The problem asks us to alternate between taking nodes from the start and the end of the list. Since a Singly Linked List only allows traversal in one direction, accessing the "end" repeatedly is slow (O(n)).

A simple way to solve this is to store all nodes in a standard Python list (or Deque). This allows O(1) access to both the front and back. We can then use two pointers to reconstruct the list.

Algorithm

1. Traverse the linked list and store all nodes in a list nodes.
2. Initialize l = 0 and r = len(nodes) - 1.
3. While l < r:

• Set nodes[l].next = nodes[r].
• Increment l.
• if l >= r: break.
• Set nodes[r].next = nodes[l].
• Decrement r.

4. Set nodes[l].next = None to avoid cycles.

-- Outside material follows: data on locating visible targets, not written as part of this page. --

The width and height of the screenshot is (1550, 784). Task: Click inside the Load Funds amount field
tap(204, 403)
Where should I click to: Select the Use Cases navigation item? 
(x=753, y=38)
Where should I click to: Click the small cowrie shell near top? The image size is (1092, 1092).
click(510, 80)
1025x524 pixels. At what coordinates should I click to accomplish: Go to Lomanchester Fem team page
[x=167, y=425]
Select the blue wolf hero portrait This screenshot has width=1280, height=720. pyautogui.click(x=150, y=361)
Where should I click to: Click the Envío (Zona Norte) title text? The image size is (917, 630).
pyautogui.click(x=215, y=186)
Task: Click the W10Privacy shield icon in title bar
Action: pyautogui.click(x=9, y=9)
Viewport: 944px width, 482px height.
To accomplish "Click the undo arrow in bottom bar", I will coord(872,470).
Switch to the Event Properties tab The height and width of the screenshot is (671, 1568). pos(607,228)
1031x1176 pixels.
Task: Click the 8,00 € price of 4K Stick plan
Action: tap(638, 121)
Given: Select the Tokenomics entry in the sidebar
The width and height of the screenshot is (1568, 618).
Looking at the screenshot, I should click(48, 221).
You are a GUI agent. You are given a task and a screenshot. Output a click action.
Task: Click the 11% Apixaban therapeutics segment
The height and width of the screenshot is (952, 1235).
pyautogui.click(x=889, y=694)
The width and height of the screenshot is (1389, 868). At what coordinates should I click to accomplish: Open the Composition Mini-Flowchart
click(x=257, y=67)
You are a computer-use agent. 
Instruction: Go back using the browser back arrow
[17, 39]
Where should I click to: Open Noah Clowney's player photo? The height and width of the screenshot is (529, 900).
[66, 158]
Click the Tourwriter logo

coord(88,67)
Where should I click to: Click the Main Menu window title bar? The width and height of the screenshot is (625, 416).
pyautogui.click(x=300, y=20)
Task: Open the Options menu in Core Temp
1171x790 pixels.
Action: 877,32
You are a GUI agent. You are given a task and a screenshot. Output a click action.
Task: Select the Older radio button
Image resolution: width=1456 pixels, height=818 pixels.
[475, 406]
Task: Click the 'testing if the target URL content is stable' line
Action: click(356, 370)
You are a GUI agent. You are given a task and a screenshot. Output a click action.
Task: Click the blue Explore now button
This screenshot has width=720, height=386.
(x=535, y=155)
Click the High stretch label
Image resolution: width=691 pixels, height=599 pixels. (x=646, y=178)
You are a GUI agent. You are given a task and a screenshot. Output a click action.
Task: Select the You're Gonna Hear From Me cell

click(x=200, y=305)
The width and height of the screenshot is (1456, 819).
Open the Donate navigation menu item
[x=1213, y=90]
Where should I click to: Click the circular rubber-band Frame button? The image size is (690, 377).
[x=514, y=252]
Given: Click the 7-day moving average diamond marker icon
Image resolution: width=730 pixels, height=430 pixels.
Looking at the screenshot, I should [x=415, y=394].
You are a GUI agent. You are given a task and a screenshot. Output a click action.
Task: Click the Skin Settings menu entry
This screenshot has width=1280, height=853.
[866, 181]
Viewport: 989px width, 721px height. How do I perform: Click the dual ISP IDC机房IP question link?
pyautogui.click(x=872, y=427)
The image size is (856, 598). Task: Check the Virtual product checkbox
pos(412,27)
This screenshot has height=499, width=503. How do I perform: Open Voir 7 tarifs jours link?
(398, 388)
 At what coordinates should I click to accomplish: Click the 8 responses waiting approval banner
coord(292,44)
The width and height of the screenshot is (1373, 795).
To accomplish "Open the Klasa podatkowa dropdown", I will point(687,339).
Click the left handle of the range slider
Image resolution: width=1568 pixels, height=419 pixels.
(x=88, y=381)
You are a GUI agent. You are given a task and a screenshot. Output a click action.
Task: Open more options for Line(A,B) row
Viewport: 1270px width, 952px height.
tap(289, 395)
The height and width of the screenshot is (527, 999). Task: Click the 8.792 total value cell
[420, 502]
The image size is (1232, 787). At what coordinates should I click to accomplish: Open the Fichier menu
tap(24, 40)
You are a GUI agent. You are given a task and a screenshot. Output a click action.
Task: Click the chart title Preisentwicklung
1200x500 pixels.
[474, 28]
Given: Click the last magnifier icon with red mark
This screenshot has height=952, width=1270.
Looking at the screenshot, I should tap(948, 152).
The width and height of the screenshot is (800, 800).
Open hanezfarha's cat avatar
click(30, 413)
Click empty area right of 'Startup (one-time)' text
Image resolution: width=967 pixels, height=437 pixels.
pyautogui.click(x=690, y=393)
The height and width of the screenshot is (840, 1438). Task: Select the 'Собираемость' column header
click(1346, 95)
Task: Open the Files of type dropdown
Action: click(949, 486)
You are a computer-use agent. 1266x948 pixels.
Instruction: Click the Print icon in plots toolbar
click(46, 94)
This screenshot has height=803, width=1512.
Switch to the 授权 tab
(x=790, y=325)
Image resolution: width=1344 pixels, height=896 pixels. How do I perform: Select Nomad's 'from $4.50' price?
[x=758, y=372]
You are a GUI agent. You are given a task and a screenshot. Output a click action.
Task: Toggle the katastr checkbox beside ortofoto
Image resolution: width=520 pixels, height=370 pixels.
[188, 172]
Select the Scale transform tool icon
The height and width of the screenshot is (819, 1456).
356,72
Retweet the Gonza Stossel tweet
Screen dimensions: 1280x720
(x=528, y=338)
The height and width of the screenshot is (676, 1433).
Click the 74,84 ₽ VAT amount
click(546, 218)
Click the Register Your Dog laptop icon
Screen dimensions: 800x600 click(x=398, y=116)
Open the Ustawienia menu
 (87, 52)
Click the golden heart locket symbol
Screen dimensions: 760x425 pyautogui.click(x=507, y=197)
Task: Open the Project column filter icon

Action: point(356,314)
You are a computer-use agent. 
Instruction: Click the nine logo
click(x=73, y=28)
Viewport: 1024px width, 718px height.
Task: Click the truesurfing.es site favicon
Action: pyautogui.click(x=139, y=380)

def reorder_list(head: Optional[ListNode]) -> Optional[ListNode]:
    if not head: return
    
    # Step 1: Store nodes in a list
    nodes = []
    curr = head
    while curr:
        nodes.append(curr)
        curr = curr.next
        
    # Step 2: Reorder using two pointers
    l, r = 0, len(nodes) - 1
    while l < r:
        nodes[l].next = nodes[r]
        l += 1
        
        if l >= r: break
        
        nodes[r].next = nodes[l]
        r -= 1
        
    nodes[l].next = None
    return head

Time & Space Complexity

• Time complexity: O(n)

• Reason: We iterate through the list once to fill the array, and once more to reorder pointers.

• Space complexity: O(n)

• Reason: We store all n nodes in a list.

Reverse Second Half (Optimal)

Intuition

To solve this in O(1) space, we need to avoid storing all nodes.
We can break the problem into three steps:

1. Find the Middle: Split the list into two halves.
2. Reverse the Second Half: This allows us to iterate the second half backwards (which effectively becomes "forward" iteration).
3. Merge: Merge the first half and the reversed second half node by node.

Algorithm

1. Find Middle: Use the slow/fast pointer technique. slow will end up at the middle.
2. Reverse Second Half:

• Let second = slow.next.
• Set slow.next = None (cut off the first half).
• Reverse the list starting at second.

3. Merge:

• Initialize first = head and second = prev (head of reversed list).
• While second is not None:
• Save tmp1 = first.next and tmp2 = second.next.
• first.next = second.
• second.next = tmp1.
• Move pointers: first = tmp1, second = tmp2.

def reorder_list(head: Optional[ListNode]) -> Optional[ListNode]:
    # Find middle
    slow, fast = head, head.next
    while fast and fast.next:
        slow = slow.next
        fast = fast.next.next

    # Reverse second half
    second = slow.next
    prev = slow.next = None
    while second:
        tmp = second.next
        second.next = prev
        prev = second
        second = tmp

    # Merge two halves
    first, second = head, prev
    while second:
        tmp1, tmp2 = first.next, second.next
        first.next = second
        second.next = tmp1
        first, second = tmp1, tmp2
    return head

Time & Space Complexity

• Time complexity: O(n)

• Reason: Finding the middle takes O(n/2), reversing takes O(n/2), and merging takes O(n/2).

• Space complexity: O(1)

• Reason: We only use a few pointers (slow, fast, prev, etc.) to manipulate the list in-place.